Putin ya había ocupado la presidencia tres veces: entre 2000 y 2004; entre 2004 y 2008, y entre 2012 y 2018. Anteriormente, los períodos presidenciales eran de cuatro años, pero gracias al cambio de ‘un articulito’, promovido por Dmitri Medvédev –quien le guardó el puesto a Putin entre 2008 y 2012–, los mandatos presidenciales tienen una duración de seis años.
En esta ocasión, la ceremonia de investidura fue menos estrafalaria que en anteriores oportunidades, pero no estuvo exenta de boato. Al acto asistieron unos 6,000 invitados, entre los que había ministros de su anterior gabinete, diputados y senadores, miembros del cuerpo diplomático, autoridades civiles, eclesiásticas y militares, entre otras personalidades.

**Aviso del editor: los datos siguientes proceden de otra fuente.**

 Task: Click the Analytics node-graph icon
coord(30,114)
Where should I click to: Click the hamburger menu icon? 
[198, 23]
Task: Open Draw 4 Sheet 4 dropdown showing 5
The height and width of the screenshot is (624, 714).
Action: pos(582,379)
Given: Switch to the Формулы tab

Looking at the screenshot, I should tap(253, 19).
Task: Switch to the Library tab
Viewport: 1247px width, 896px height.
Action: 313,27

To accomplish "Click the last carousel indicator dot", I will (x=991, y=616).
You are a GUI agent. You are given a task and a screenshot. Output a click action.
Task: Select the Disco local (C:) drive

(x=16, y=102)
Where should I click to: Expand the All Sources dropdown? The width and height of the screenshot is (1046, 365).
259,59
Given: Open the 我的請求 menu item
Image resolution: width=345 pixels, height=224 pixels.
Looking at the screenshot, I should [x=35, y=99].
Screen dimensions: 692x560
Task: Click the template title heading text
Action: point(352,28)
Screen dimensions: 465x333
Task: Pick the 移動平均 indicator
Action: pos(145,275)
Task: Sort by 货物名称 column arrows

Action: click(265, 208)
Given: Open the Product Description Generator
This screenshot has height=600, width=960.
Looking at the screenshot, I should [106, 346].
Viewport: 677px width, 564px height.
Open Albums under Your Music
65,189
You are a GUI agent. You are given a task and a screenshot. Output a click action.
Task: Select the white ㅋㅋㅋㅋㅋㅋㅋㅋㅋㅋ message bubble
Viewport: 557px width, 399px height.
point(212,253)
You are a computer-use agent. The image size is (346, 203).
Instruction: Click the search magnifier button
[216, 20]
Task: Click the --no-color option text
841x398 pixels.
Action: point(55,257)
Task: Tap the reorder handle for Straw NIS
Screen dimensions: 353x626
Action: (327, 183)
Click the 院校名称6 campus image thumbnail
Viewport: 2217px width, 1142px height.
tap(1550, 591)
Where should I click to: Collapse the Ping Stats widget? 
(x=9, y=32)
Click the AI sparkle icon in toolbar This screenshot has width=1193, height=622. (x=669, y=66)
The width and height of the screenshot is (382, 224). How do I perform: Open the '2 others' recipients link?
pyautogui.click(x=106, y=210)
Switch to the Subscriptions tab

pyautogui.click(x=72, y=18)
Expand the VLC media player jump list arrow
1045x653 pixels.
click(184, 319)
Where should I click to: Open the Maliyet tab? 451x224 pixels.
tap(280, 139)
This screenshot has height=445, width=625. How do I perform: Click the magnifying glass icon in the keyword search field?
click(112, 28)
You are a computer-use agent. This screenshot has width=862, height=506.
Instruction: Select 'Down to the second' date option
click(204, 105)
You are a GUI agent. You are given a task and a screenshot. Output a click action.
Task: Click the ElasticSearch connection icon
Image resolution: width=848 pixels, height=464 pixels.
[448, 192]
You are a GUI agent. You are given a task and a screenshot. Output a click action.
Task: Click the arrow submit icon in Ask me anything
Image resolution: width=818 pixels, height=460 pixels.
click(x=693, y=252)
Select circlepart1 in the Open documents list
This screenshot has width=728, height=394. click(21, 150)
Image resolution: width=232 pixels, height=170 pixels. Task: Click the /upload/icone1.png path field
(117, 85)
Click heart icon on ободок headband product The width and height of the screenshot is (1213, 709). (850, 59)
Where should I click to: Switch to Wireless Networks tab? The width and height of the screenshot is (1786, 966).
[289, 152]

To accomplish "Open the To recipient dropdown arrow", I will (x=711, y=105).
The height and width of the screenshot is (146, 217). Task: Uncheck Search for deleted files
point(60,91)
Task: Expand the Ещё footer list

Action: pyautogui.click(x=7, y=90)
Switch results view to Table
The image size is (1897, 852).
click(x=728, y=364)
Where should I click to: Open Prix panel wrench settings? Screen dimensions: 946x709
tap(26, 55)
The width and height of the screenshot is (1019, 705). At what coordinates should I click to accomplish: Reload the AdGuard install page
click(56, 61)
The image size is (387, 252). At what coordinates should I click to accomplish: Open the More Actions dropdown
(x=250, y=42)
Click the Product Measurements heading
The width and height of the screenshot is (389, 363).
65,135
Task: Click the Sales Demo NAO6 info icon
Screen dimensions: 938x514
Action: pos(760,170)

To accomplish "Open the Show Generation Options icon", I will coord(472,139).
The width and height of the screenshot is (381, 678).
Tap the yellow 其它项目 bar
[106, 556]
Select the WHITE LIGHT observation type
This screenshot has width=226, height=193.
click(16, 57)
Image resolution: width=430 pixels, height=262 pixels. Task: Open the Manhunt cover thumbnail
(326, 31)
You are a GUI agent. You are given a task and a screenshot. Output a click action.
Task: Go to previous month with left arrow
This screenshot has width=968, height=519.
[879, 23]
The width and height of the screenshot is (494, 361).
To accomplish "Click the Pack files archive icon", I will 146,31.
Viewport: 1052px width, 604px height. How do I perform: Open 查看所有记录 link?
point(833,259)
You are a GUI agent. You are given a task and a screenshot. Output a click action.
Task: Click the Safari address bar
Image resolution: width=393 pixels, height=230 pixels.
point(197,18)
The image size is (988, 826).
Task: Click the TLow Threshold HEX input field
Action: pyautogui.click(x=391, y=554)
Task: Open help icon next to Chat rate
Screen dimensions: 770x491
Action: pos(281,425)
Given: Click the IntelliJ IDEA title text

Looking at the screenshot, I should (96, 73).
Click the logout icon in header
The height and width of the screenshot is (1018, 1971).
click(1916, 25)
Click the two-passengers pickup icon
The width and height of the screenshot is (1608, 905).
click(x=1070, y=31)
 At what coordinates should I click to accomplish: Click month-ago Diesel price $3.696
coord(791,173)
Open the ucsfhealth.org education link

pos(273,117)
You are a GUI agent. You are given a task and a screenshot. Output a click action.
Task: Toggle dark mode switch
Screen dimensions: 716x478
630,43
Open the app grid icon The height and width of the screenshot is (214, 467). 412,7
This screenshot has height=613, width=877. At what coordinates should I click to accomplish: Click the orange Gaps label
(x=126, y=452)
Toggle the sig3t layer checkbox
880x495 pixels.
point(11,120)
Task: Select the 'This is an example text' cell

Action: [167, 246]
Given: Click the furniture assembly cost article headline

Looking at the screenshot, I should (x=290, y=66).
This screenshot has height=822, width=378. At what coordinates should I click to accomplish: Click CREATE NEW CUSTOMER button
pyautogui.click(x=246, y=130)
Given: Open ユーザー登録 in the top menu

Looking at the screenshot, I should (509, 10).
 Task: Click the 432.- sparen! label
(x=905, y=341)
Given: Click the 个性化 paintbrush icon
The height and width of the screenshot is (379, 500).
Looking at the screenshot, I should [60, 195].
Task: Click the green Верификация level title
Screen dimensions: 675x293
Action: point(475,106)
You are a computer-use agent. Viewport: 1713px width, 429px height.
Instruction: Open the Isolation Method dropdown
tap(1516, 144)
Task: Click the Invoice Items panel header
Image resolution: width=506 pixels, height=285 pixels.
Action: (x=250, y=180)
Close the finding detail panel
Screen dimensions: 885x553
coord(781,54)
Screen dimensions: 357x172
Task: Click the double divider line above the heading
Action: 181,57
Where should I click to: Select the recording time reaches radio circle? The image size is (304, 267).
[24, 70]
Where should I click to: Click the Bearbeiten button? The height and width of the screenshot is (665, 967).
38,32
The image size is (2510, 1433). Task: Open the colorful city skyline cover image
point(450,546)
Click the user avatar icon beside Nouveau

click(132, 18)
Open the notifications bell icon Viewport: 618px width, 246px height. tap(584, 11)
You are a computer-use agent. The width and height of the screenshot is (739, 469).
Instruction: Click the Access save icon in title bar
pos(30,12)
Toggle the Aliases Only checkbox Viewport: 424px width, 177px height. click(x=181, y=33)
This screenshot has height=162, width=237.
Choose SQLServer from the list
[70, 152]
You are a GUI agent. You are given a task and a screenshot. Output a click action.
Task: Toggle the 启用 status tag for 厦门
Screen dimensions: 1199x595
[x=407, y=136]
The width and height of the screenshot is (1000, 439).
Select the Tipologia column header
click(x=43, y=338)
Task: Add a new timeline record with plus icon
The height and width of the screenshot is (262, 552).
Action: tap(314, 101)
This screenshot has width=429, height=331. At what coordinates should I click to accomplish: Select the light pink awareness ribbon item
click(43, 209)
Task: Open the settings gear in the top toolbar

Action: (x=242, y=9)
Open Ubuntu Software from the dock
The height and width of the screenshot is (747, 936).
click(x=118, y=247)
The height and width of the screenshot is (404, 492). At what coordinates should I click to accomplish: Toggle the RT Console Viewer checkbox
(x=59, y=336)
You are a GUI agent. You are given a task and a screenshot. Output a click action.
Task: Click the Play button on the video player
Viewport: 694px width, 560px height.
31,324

Una de las cosas más curiosas de la ceremonia era ver al mandatario solo en todo momento. No iba con escoltas, asistentes, ayudantes, consejeros, ministros, nada; ninguna persona lo acompañaba. Tampoco lo acompañaba nadie de su familia. Hay que recordar que Putin –nacido en San Petersburgo, en 1952– tiene dos hijas y se divorció en 2013 de su esposa, Ludmila, con quien se había casado en 1983.
Al comienzo vivieron en Alemania, donde él estaba al servicio de la KGB –la agencia de inteligencia rusa–, y tras la caída del Muro regresaron a Rusia, donde el dirigente empezó a escalar posiciones hasta convertirse en el número uno del régimen.
En una pomposa travesía iniciada en su despacho, y luego de recorrer largos tramos a pie e incluso en limusina, el mandatario llegó al sitio de la ceremonia, la sala de San Andrés, recinto que estaba adornado con una bandera de la Federación Rusa, que ondeaba en una pantalla gigante. Allí lo esperaban los presidentes de las dos cámaras del congreso y el presidente del Tribunal Constitucional, quien le tomó el juramento. Putin se dirigió al atril, donde juró su cargo con la mano derecha puesta sobre un ejemplar de lujo de la constitución, tras lo cual el auditorio estalló en aplausos que se confundían con las notas del himno nacional.
Finalizado el himno, Putin pronunció un discurso de 12 minutos, en el cual se comprometió con sus compatriotas a trabajar por la democracia y la prosperidad de su pueblo. Sin sonrojarse, el flamante presidente dijo además que “el desarrollo de Rusia debe basarse en una sociedad libre y democrática”, declaraciones poco creíbles de un dirigente que persigue sin tregua a los políticos de la oposición y a los medios críticos de su gestión. En vísperas de esa ceremonia, por ejemplo, la policía arrestó a más de 1,500 manifestantes que protestaban contra la nueva posesión presidencial.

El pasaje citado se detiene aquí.